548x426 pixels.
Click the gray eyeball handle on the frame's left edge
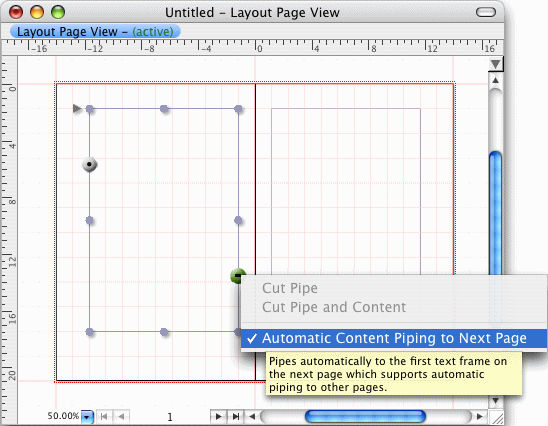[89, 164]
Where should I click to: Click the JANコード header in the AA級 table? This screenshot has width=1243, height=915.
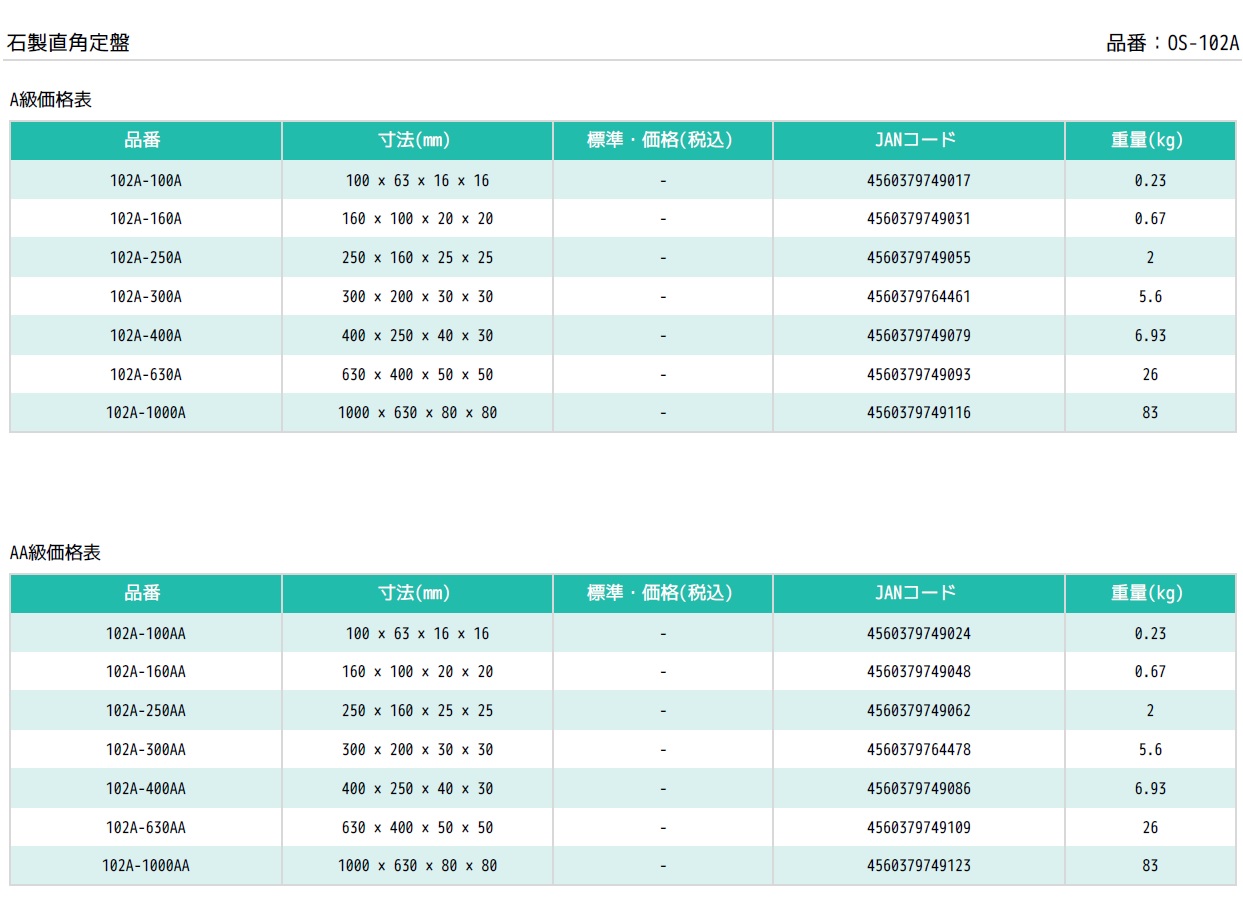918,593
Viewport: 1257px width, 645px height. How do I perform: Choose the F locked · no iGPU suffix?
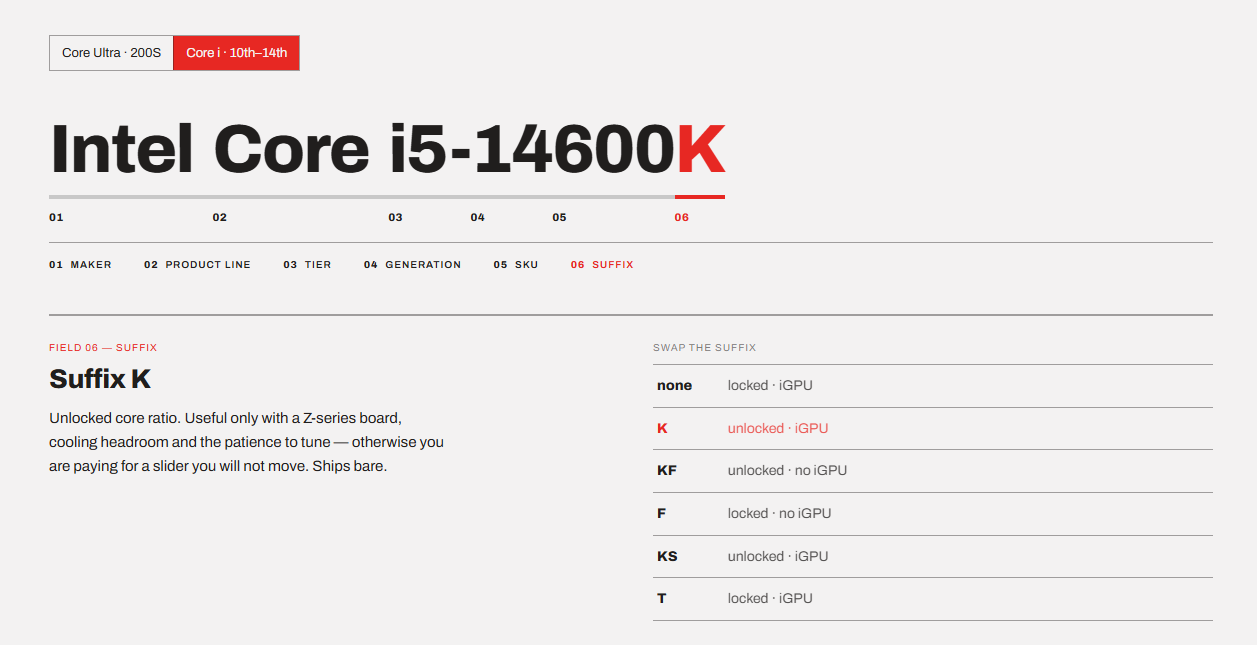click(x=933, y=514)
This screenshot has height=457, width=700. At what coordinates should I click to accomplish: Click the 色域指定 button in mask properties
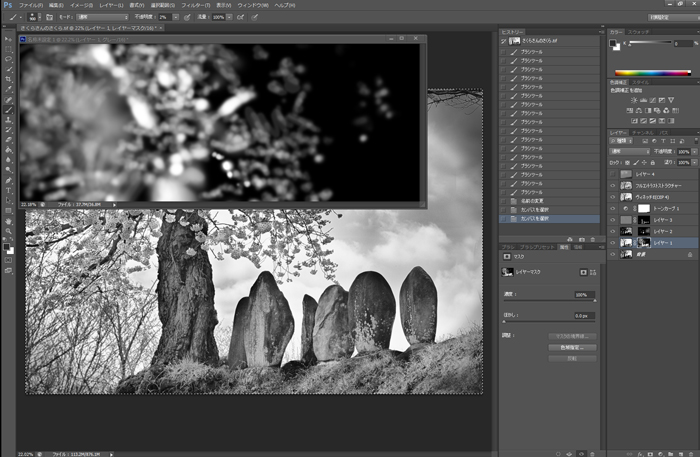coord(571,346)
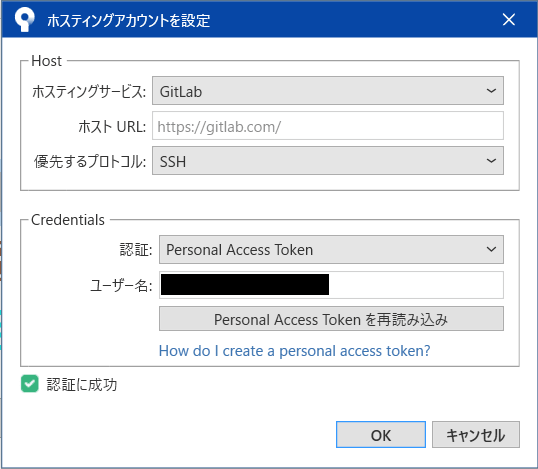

## Goal of the exercise
Copy the records above exactly, leaving out every picture.

## Written answer
548x426 pixels.
Click the gray eyeball handle on the frame's left edge
[89, 164]
Where should I click to: Click the JANコード header in the AA級 table? This screenshot has width=1243, height=915.
918,593
Viewport: 1257px width, 645px height. How do I perform: Choose the F locked · no iGPU suffix?
click(x=933, y=514)
This screenshot has height=457, width=700. At what coordinates should I click to accomplish: Click the 色域指定 button in mask properties
coord(571,346)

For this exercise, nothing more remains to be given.